Chez Rondeau (1983), les langues de spécialités sont surtout liées au lexique. L’auteur souligne la perméabilité des frontières entre langue commune et langue de spécialité d’une part ; et entre langue de spécialité et différents domaines d’autre part. Il y a donc mobilité des termes entre les deux langues. Ainsi, le mot acquiert un sens plus large dès qu’il passe d’une langue de spécialité à une langue commune et il devient monosémique dès lors que l’on va dans le sens inverse. Il y a donc l’idée d’étirement du sens  (Mackintosh, 200 : 199) (Pavel, 1991 : 44). A cet effet, d’un point de vue sémantique, les langues de spécialités sont marquées par la monosémie qui est primordiale en terminologie notamment quand on se situe dans les sphères du vocabulaire ultra-spécialisé. Cependant, l’emploi des termes dans le discours les expose à la polysémie. « Lorsqu’il est repris par la langue générale, un terme adopte un sens plus large que lorsqu’il est confiné à un domaine spécialisé » (Meyer et Mackintosh, 2000 :199). L’univocité terme-notion à laquelle les terminologues sont attachés est rarement respectée dans le discours commun. La mobilité des termes se ferait donc au prix d’une altération de sens. Cette altération se produit avec un gain de signification quand on va de la langue de spécialité à la langue commune (il y a métaphore ou glissement de sens et interprétations). Elle se produit avec réduction de significations en passant de la langue commune à la langue de spécialité. « Les mots de la langue commune acquièrent un sens restreint ou spécialisé en passant dans l’usage d’un groupe particulier, et inversement, ils élargissent leur sens, deviennent plus généraux lorsqu’ils sont adoptés par un cercle plus étendu, de sorte que la généralité d’un sens est souvent proportionnelle à l’étendue du groupe qui l’emploie » (Pavel, 1991 :44).

Il y a aussi la question du nombre de locuteurs qui diminue à mesure que l’on va vers une langue de spécialité (Rondeau, 1983 : 24).
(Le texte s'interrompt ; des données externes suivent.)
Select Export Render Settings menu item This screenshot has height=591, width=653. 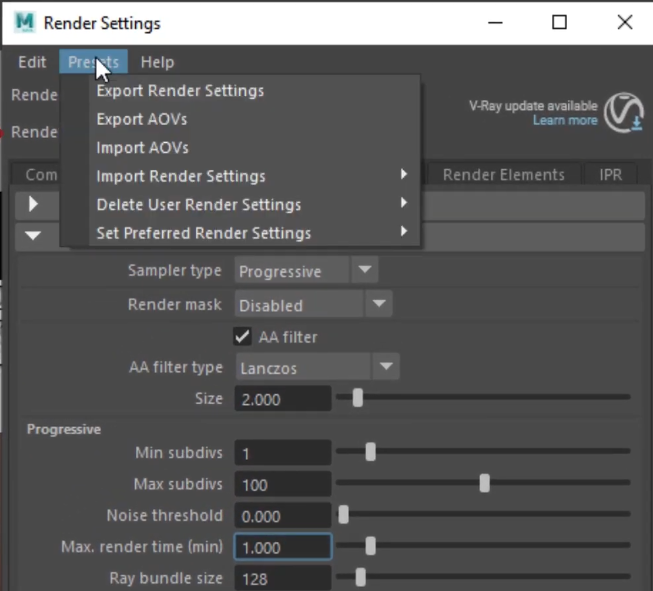pos(180,91)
En effet, le nombre de locuteurs diminue à mesure que l’on va vers un domaine de spécialité mais il n’y a pas de frontière étanche entre la langue commune et la langue de spécialité. C’est pourquoi les chercheurs introduisent les notions d’initiés et de zone mitoyenne pour faire allusion à cette continuité. Le terme initié est utilisé par les chercheurs notamment quand ils parlent des domaines ultra-spécialisés. En effet, comme le dit Lerat, le vocabulaire ultra-spécialisé ou jargon constitue une barrière entre les initiés et les non-initiés du domaine. Les non-initiés ont accès à la zone mitoyenne des langues de spécialité (Rondeau, 1983), autrement dit à la zone centrale située à l’intermédiaire de la langue commune et de la langue de spécialité dans laquelle on fait appel à une langue de vulgarisation. Il existe donc des degrés de spécialisation dans les langues de spécialité. Entre langue commune et langue de spécialité, il y a une différence de degré (Cabré, 1998 : 112).

De ces différentes définitions découlent deux grandes différences entre langue commune et langue de spécialité : la situation d’utilisation et le type d’information.
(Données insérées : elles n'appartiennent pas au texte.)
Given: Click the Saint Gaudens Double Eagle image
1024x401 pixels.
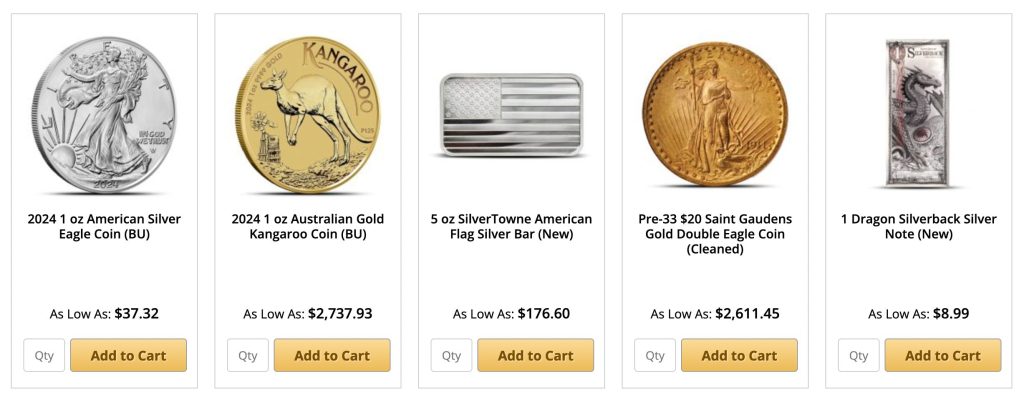Looking at the screenshot, I should [715, 114].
Cabré distingue les langues de spécialité principalement au niveau de trois aspects :

  • Les langues de spécialité sont constituées de règles et d’unités spécifiques. Mais dans ce cas se pose la question de la frontière entre les deux.
  • Une langue de spécialité est une simple variante de la langue générale, voire une simple variante lexicale. Conception restrictive dans la mesure où le vocabulaire à lui seul ne peut suffire à décrire une langue de spécialité.
  • La langue de spécialité est un sous-ensemble de la langue générale. Elle entretient une relation d’inclusion avec la langue générale et une relation d’intersection avec la langue commune.